*** Opening of Material shown ***
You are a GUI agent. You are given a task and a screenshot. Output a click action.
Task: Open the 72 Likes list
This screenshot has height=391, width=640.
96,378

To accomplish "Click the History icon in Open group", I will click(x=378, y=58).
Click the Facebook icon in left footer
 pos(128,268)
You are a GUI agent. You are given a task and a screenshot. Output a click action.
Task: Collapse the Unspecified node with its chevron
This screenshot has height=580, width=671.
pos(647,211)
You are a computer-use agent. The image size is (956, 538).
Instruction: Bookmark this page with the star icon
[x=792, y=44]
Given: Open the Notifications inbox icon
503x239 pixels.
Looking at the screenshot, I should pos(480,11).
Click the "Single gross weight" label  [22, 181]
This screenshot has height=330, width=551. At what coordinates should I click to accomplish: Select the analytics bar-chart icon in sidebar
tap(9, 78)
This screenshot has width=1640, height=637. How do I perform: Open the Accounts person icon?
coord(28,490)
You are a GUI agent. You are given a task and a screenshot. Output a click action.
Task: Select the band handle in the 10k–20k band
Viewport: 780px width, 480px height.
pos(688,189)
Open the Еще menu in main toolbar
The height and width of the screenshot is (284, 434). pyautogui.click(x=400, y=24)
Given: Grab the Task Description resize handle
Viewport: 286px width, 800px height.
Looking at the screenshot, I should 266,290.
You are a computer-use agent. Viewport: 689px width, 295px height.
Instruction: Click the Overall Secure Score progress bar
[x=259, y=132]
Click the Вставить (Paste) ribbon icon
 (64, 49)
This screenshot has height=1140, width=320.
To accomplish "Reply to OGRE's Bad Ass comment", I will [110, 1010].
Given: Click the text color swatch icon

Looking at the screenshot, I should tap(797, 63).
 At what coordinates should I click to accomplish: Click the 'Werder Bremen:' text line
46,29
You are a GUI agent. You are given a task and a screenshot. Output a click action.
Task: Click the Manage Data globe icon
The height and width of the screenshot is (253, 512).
*** Close of Material shown ***
● **What to do**:
Retype every record above exactly as it appears.

● **Answer section**:
You are a GUI agent. You are given a task and a screenshot. Output a click action.
Task: Open the 72 Likes list
This screenshot has height=391, width=640.
96,378

To accomplish "Click the History icon in Open group", I will click(x=378, y=58).
Click the Facebook icon in left footer
 pos(128,268)
You are a GUI agent. You are given a task and a screenshot. Output a click action.
Task: Collapse the Unspecified node with its chevron
This screenshot has height=580, width=671.
pos(647,211)
You are a computer-use agent. The image size is (956, 538).
Instruction: Bookmark this page with the star icon
[x=792, y=44]
Given: Open the Notifications inbox icon
503x239 pixels.
Looking at the screenshot, I should pos(480,11).
Click the "Single gross weight" label  [22, 181]
This screenshot has height=330, width=551. At what coordinates should I click to accomplish: Select the analytics bar-chart icon in sidebar
tap(9, 78)
This screenshot has width=1640, height=637. How do I perform: Open the Accounts person icon?
coord(28,490)
You are a GUI agent. You are given a task and a screenshot. Output a click action.
Task: Select the band handle in the 10k–20k band
Viewport: 780px width, 480px height.
pos(688,189)
Open the Еще menu in main toolbar
The height and width of the screenshot is (284, 434). pyautogui.click(x=400, y=24)
Given: Grab the Task Description resize handle
Viewport: 286px width, 800px height.
Looking at the screenshot, I should 266,290.
You are a computer-use agent. Viewport: 689px width, 295px height.
Instruction: Click the Overall Secure Score progress bar
[x=259, y=132]
Click the Вставить (Paste) ribbon icon
 (64, 49)
This screenshot has height=1140, width=320.
To accomplish "Reply to OGRE's Bad Ass comment", I will [110, 1010].
Given: Click the text color swatch icon

Looking at the screenshot, I should tap(797, 63).
 At what coordinates should I click to accomplish: Click the 'Werder Bremen:' text line
46,29
You are a GUI agent. You are given a task and a screenshot. Output a click action.
Task: Click the Manage Data globe icon
The height and width of the screenshot is (253, 512).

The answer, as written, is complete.